Interesting facts about Kawasaki Disease in children

BCG scar in  Kawasaki Disease

Erythema at the site of BCG inoculation is seen in up to 50% of young infants, especially males. This phenomenon has been ascribed to cross-reactivity between mycobacterial heat shock protein (HSP) 65 and human homologue HSP 63. This can be an important clinical  pointer and can aid an early diagnosis. Do look at BCG scar site when suspecting Kawasaki Disease.

Sterile pyuria 

It has been reported in up to 80% of children with KD and is useful in children with incomplete  KD and as an adjunct investigation 

Thrombocytosis & Desquamation are seen late

The subacute phase of KD occurs about 10 to 25 days after the onset of fever. This phase is often characterized by periungual desquamation of the fingers and toes. The elevation of the platelet count also usually occurs after day 10 of illness. One should not wait  for these signs and delay IVIG administration as it is most effective before day 10 of illness.

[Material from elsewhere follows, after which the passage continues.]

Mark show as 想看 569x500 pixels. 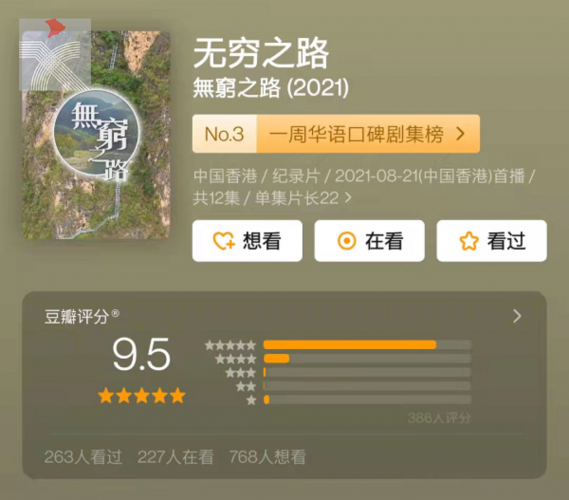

ESR not good for monitoring response after IVIG administration

The ESR is a measurement of red cell aggregation. Plasma fibrinogen, total globulin, and macroglobulins all enhance red cell aggregation and sedimentation rates. Hence, once the IVIG has been given, the ESR will measure high and no longer remains a reliable indicator of inflammation. The CRP remains independent of plasma viscosity and can be followed both before and after IVIG.